## ACTIVITY
From the entries that follow, copy each line in which "will" appears.
────────
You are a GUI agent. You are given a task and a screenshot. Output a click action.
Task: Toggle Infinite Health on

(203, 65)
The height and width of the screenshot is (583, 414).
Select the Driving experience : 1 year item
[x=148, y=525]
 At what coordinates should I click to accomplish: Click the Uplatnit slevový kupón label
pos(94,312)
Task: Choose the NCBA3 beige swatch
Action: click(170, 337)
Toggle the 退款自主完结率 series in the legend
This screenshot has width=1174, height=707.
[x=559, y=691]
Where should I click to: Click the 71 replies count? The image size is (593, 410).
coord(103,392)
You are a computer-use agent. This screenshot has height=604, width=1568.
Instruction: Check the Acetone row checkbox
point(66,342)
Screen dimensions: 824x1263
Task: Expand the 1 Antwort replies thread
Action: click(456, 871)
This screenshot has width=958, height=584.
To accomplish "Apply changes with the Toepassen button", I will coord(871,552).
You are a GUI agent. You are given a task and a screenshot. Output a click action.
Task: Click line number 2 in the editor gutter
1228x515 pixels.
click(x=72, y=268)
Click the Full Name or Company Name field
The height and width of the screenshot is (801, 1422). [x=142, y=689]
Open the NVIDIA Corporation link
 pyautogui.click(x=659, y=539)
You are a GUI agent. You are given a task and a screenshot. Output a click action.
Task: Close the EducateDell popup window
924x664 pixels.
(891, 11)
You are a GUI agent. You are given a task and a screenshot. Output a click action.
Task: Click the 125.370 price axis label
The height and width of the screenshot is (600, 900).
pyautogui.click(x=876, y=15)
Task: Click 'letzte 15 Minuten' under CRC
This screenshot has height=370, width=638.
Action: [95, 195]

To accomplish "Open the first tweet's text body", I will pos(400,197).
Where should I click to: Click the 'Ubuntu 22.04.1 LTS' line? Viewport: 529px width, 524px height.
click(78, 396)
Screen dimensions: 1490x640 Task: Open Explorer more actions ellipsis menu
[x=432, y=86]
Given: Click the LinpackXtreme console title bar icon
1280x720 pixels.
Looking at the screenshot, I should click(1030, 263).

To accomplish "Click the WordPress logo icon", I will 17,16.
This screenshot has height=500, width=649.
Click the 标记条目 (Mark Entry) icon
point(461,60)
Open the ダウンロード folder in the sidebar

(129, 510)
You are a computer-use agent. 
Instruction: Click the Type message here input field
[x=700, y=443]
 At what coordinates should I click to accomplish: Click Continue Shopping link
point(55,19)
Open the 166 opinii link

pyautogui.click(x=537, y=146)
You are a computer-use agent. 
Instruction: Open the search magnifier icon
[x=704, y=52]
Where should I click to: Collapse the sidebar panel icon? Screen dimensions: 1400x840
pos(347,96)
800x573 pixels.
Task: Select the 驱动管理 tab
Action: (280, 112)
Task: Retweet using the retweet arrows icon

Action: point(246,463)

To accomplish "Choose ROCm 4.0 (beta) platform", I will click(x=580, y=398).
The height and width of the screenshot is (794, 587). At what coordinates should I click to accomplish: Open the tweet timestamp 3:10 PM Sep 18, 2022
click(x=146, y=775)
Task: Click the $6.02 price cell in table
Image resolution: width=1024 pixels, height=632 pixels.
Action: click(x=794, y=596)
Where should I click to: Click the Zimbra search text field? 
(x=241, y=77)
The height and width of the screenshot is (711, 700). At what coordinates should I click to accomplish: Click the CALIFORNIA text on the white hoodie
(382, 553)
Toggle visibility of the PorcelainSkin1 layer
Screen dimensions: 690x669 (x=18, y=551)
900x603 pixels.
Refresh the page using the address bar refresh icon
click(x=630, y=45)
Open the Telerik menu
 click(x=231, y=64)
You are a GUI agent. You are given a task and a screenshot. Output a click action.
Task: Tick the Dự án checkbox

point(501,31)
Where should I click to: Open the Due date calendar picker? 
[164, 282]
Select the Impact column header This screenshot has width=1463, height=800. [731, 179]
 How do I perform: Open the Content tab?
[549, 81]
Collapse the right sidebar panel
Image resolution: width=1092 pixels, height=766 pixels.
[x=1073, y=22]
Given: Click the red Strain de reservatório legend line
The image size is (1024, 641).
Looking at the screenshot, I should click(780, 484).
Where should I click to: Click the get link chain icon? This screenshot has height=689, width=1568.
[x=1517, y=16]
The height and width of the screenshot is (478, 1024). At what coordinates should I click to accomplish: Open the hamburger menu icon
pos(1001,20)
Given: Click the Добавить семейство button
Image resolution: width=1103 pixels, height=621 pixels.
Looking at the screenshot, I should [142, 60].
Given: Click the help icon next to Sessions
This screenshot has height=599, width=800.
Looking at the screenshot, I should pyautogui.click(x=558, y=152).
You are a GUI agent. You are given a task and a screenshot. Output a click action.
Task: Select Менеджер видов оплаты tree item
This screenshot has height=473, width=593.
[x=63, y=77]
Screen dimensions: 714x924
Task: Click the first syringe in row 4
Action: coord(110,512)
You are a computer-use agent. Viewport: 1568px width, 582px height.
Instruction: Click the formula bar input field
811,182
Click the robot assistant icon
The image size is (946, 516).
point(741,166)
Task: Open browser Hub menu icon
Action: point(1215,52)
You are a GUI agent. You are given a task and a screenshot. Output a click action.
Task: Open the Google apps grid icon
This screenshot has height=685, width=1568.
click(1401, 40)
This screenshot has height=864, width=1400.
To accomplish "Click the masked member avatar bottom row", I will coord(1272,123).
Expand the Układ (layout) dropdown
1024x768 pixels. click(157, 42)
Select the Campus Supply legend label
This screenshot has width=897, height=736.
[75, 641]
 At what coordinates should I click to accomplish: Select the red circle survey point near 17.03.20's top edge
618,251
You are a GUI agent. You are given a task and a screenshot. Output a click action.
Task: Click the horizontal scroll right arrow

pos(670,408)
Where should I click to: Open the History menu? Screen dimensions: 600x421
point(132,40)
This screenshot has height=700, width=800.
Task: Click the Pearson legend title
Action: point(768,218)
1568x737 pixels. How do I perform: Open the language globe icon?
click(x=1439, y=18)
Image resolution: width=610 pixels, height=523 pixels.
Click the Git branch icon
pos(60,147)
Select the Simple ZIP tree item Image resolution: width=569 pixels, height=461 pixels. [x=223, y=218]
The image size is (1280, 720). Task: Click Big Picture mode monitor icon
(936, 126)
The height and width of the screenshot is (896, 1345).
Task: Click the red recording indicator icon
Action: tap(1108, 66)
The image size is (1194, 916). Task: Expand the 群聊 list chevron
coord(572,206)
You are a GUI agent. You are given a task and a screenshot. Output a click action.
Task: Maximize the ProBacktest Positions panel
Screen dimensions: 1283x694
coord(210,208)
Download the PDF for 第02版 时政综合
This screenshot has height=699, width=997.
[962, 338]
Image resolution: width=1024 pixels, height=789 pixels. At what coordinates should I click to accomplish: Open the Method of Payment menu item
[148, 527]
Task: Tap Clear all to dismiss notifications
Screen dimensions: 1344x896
────────
## REPLY TO THE EXERCISE
To accomplish "Apply changes with the Toepassen button", I will coord(871,552).
To accomplish "Open the first tweet's text body", I will pos(400,197).
To accomplish "Click the WordPress logo icon", I will 17,16.
To accomplish "Choose ROCm 4.0 (beta) platform", I will click(x=580, y=398).
To accomplish "Click the masked member avatar bottom row", I will coord(1272,123).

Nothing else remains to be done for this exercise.